___ Document extract

5. “Your Own Days, Few and Evil”

The time for vengeance has come, and the Lord wishes me to unveil new secrets….

GIROLAMO SAVONAROLA

One cherished idea about the Apocalypse holds that the hopes and fears for the end of the world spiked in the year 1000. The turn of the first millennium of the Christian calendar, we are invited to imagine, was the occasion for extraordinary popular delusions and the madness of crowds, all inspired by the sure belief that the end was near—“The Terrors of the Year 1000,” according to the phrase embraced by a few overexcited historians. 1

The scene is memorably suggested in Ingmar Bergman’s The Seventh Seal, a motion picture whose title alludes to the end-times as depicted the book of Revelation. The Lamb of God is ready to break the seventh seal over a plague-ridden, corpse-strewn, and omen-haunted landscape peopled with penitents and flagellants, doomsaying preachers, and knights on crusade. But the idea of a millennial panic in the year 1000, like so much of the conventional wisdom about the Apocalypse, is wrong. 2

To be sure, more than a few medieval preachers thrilled at the notion that a thousand years had passed since the birth of Jesus of Nazareth, and they were convinced that something remarkable would surely happen. But they did not even agree among themselves whether the momentous year would be 1000, the anniversary of the birth of Jesus, or 1033, the anniversary of the crucifixion of Jesus, or somewhere in between. Indeed, the whole exercise of counting down the end of the world in units of one thousand years was (and is) fundamentally flawed by an error in the calculations of Dionysius Exiguus, the sixth-century monk who devised the calendar system that uses the markers B.C. (“Before Christ”) and A.D. (“ Anno Domini ,” or “In the Year of Our Lord”). Dionysius, according to modern scholarship, “got the year of Christ’s birth wrong by at least four and possibly as much as six years.” 3As a result, the end of the first millennium had probably passed unnoticed a few years before the calendar year 1000.

Christians who heeded the cautions of Jesus, Paul, and Augustine about such speculation, as it happened, were capable of remaining calm as the year 1000 approached and passed without incident. So did the Bible readers who knew that the book of Revelation does not regard the passage of one thousand years from the birth or death of Jesus as a significant benchmark. Jesus Christ’s reign on earth would last one thousand years, of course, but the starting date of the millennial kingdom is not mentioned at all in Revelation. And the church itself continued to insist on a “spiritual” rather than a “carnal” reading of Revelation, a doctrine that tamped down the hotter fires of apocalyptic yearning among compliant Christians.

______

» Written instruction
According to the excerpt on the year 1000, by how many years did Dionysius Exiguus miss the year of Christ's birth?

___ Raw records

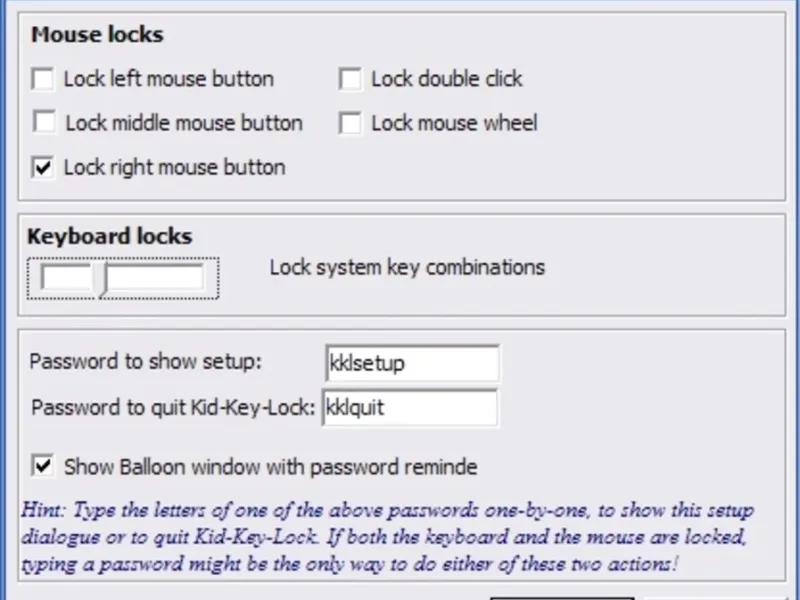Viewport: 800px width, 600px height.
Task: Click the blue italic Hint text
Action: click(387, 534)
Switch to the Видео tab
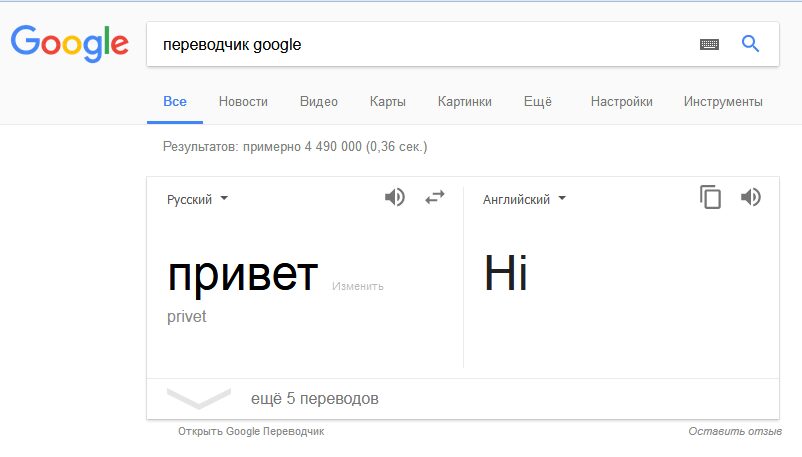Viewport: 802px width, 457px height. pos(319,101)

______
___ Raw records

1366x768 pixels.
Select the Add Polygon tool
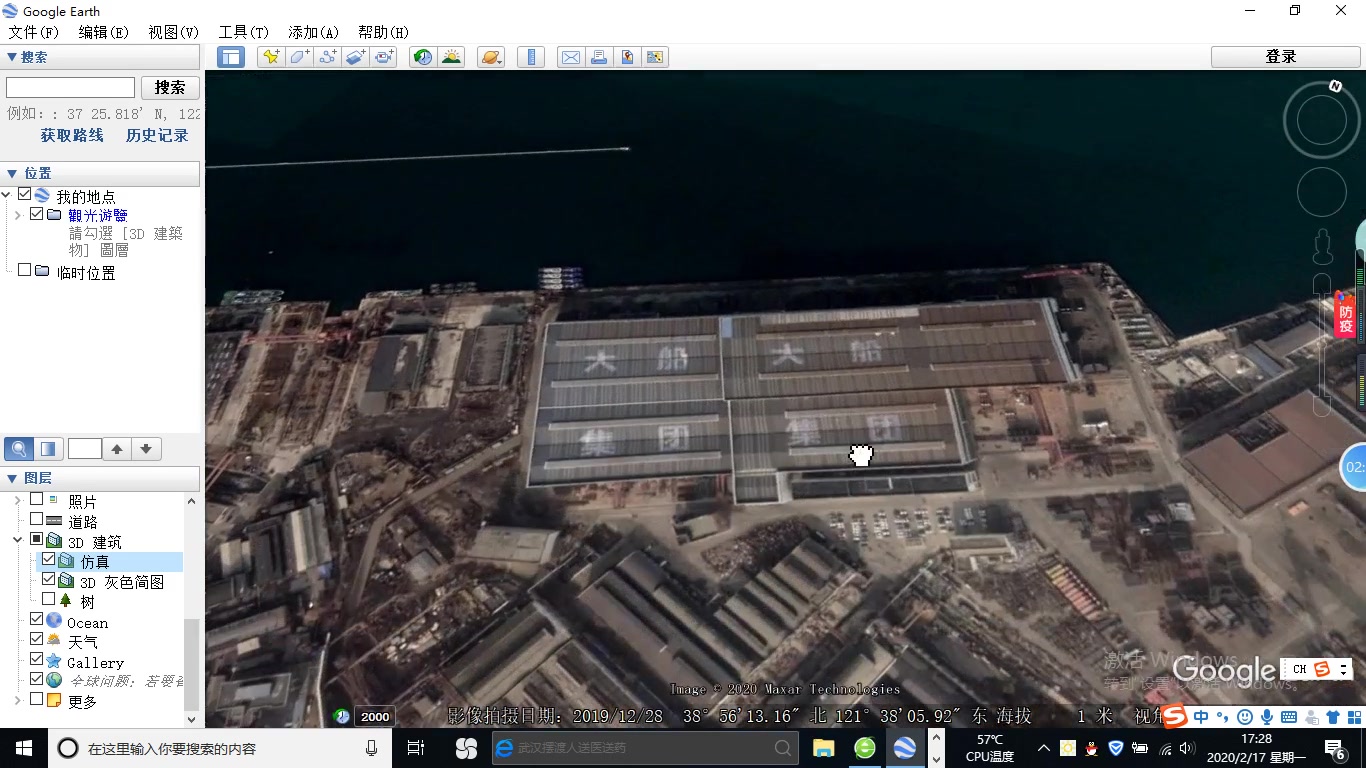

______
___ Raw records

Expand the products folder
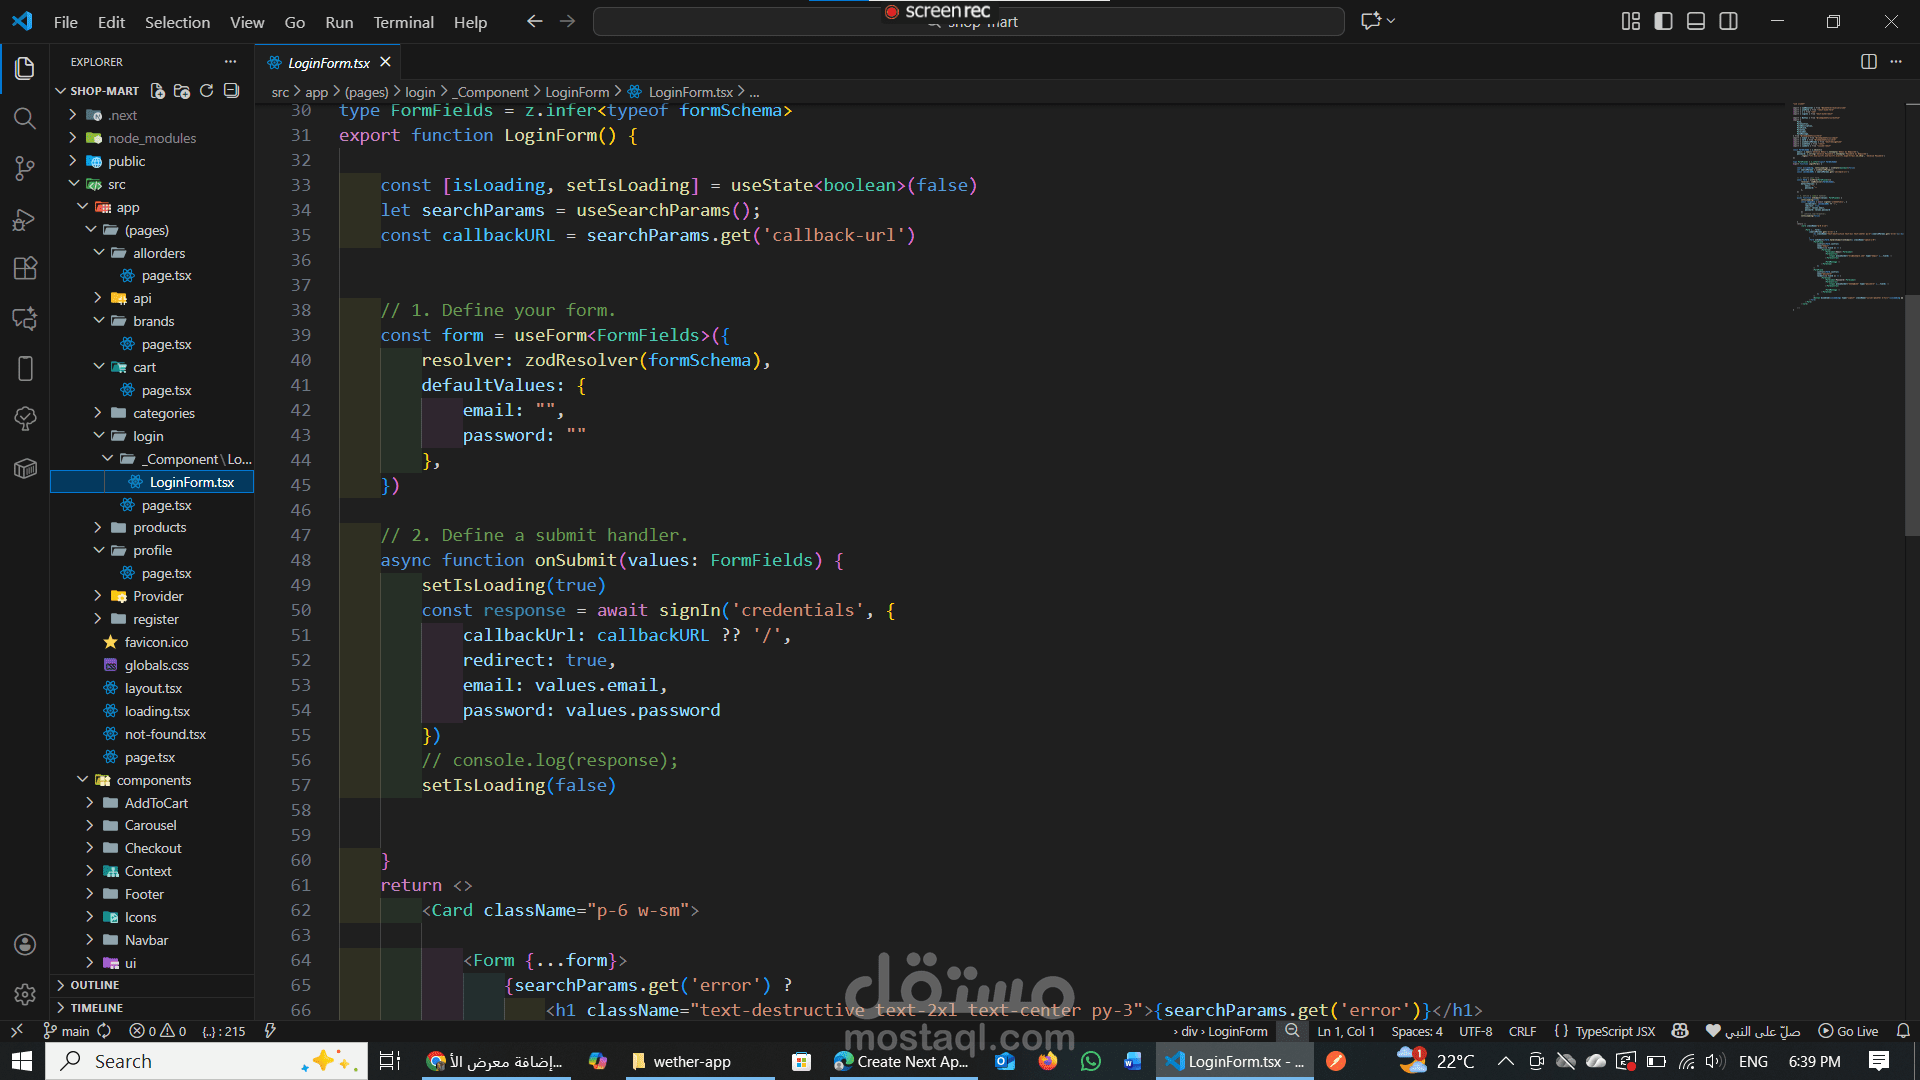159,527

______

» Answer to this problem
By at least four and possibly as much as six years.